Foto: ESA/ATG under contract to ESA / Canaltech

Lasers comuns usam átomos para emitir radiação em um determinado comprimento de onda, que por sua vez, excitam os átomos próximos. Estes liberam mais radiação do mesmo comprimento de onda e assim por diante, resultando em um efeito cascata.

Já os lasers gravitacionais são as ondas gravitacionais que proporcionam esse efeito, se canalizadas em feixe. Para isso, no entanto, é preciso que a matéria escura do universo seja composta por áxions.

O que são áxions?

Os áxions são um tipo de partícula hipotética que, se existirem, não poderiam interagir com a matéria normal. Considerados uma das melhores explicações para a matéria escura, eles teriam massa ultraleve e também se comportariam como ondas compridas.

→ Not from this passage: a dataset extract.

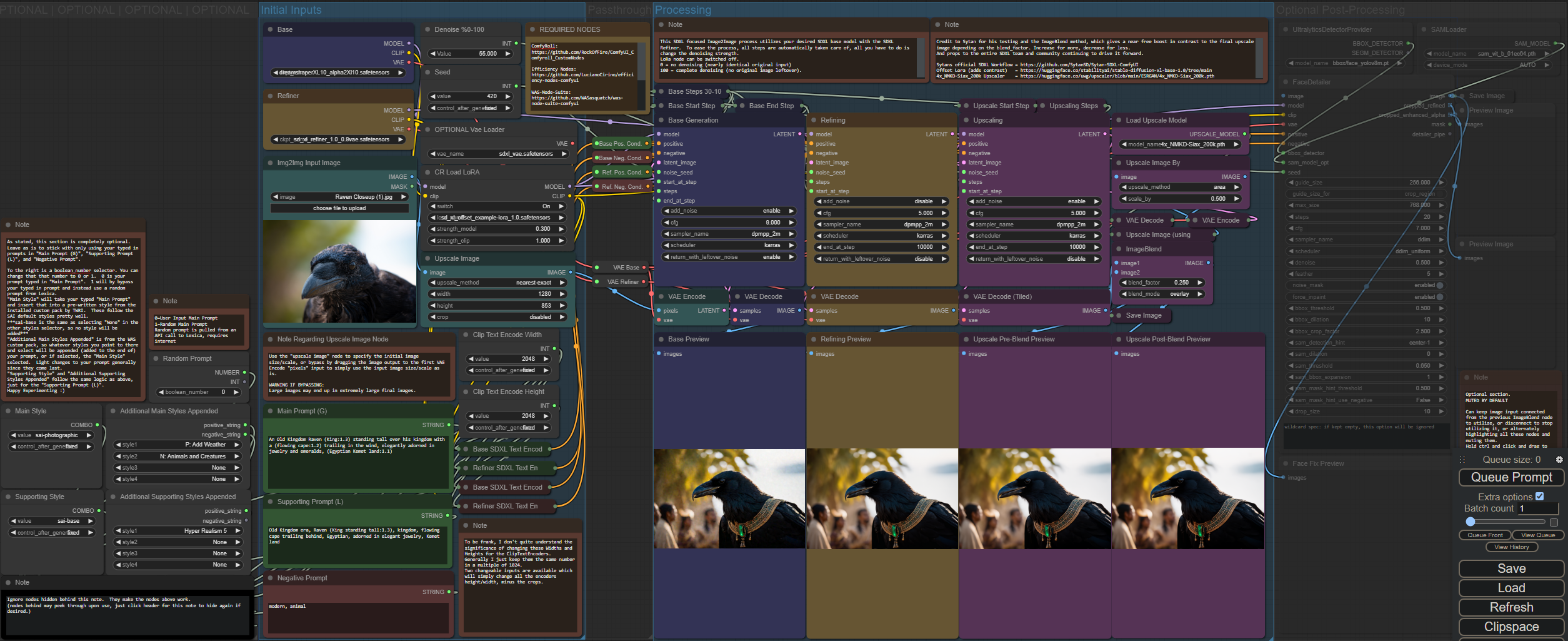Collapse the CR Load LoRA node dot
The width and height of the screenshot is (1568, 641).
pos(427,172)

Embora os áxions pudessem ser atraídos pelos buracos negros, suas ondas compridas impediriam que caíssem no horizonte de eventos, que é o ponto de não retorno destes objetos. Isso significa que eles permaneceriam na órbita do buraco negro, girando em alta velocidade.

Um conceito artístico do áxion (Imagem: Reprodução/Ramon Andrade 3dciencia/ Science Photo Library)
Um conceito artístico do áxion (Imagem: Reprodução/Ramon Andrade 3dciencia/ Science Photo Library)
Foto: Canaltech

Se o buraco negro com áxions em sua órbita emitir ondas gravitacionais (ondulações no espaço-tempo causadas por eventos cataclísmicos em objetos de alta densidade, como as colisões entre buracos negros), os áxions poderiam se mover em sincronia com elas, formando novas ondas gravitacionais.

Esse processo lembra um pouco o efeito cascata usado nos lasers luminosos, mas o resultado seria uma certa quantidade de ondas gravitacionais irradiadas, focadas em uma única direção. Caso isso seja encontrado por detectores de ondas gravitacionais, como o LIGO e o Virgo, o sinal seria completamente diferente de qualquer outro já visto.

Lasers gravitacionais e áxions

Os lasers gravitacionais podem ser extremamente raros no universo e, se de fato acontecerem, quase todos seriam lançados em outras direções que não a Terra.

Por outro lado, se um dia forem registrados, vão representar fortes evidências da existência do áxion, que ainda não foi detectado e concorre com o WIMP como candidato a partícula formadora da matéria escura.

A proposta foi publicada por Liu e o artigo está disponível no arXig.org, aguardando revisão de pares.